La mano endurecida de la mujer lo tomó del brazo y le clavó los dedos.
—Dales eso que te piden, Felícito —murmuró—. Mejor dáselo.
—¿Que les dé quinientos dólares al mes a esos chantajistas para que no me hagan daño? —se escandalizó el transportista—. ¿Eso te está diciendo la inspiración, Adelaida?
La santera le soltó el brazo y lo palmeó, cariñosa.

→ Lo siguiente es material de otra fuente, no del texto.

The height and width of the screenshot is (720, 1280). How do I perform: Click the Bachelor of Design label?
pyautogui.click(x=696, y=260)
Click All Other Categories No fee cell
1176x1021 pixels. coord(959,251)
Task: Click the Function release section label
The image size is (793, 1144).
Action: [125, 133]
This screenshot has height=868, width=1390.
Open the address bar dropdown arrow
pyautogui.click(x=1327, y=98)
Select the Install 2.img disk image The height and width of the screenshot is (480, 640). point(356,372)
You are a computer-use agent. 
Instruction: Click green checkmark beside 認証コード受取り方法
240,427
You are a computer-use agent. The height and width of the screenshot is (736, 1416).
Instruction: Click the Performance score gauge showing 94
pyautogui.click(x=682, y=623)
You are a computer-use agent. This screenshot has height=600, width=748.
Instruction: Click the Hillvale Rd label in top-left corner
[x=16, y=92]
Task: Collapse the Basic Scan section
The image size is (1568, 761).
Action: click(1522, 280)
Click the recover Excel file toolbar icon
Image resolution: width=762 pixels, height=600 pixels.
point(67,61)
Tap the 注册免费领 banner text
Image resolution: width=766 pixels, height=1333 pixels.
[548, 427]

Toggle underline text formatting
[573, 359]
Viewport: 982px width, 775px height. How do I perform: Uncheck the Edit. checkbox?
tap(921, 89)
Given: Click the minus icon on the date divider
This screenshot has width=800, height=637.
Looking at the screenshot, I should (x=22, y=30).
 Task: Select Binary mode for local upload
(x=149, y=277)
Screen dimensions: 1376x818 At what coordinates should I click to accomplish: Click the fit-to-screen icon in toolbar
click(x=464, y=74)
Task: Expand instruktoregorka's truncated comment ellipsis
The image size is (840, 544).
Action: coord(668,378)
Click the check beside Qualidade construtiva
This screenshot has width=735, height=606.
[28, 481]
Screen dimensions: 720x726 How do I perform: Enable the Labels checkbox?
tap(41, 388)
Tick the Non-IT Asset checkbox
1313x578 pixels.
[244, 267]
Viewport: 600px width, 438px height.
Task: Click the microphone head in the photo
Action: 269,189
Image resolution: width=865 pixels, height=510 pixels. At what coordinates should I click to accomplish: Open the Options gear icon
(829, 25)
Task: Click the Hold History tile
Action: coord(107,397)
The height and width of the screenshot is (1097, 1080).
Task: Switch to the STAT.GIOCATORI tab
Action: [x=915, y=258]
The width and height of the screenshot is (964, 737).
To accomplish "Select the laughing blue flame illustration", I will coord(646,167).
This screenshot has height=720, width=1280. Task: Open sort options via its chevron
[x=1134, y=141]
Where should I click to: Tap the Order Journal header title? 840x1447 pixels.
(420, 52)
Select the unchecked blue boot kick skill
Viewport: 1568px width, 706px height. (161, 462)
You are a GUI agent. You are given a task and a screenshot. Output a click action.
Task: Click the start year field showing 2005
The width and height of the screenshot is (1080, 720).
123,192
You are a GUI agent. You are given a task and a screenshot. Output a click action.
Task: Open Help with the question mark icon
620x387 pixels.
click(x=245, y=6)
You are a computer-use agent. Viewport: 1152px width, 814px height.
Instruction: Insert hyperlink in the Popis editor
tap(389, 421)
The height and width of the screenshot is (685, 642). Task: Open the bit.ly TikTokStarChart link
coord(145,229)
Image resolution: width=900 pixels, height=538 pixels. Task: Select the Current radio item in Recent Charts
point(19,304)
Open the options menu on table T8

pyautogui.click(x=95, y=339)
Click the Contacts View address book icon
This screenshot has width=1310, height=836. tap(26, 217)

—Ya sé que está mal, ya sé que es mucha plata —asintió—. Pero, qué importa el dinero después de todo, ¿no te parece? Más importante es tu salud, tu tranquilidad, tu trabajo, tu familia, tu amorcito de Castilla. En fin. Ya sé que no te gusta que te diga esto. A mí tampoco me gusta, tú eres un buen amigo, papacito. Además, a lo mejor me equivoco y te estoy dando un mal consejo. No tienes por qué creerme, Felícito.
—No se trata de la plata, Adelaida —dijo él, con firmeza—. Un hombre no se debe dejar pisotear por nadie en esta vida. Se trata de eso, nomás, comadrita.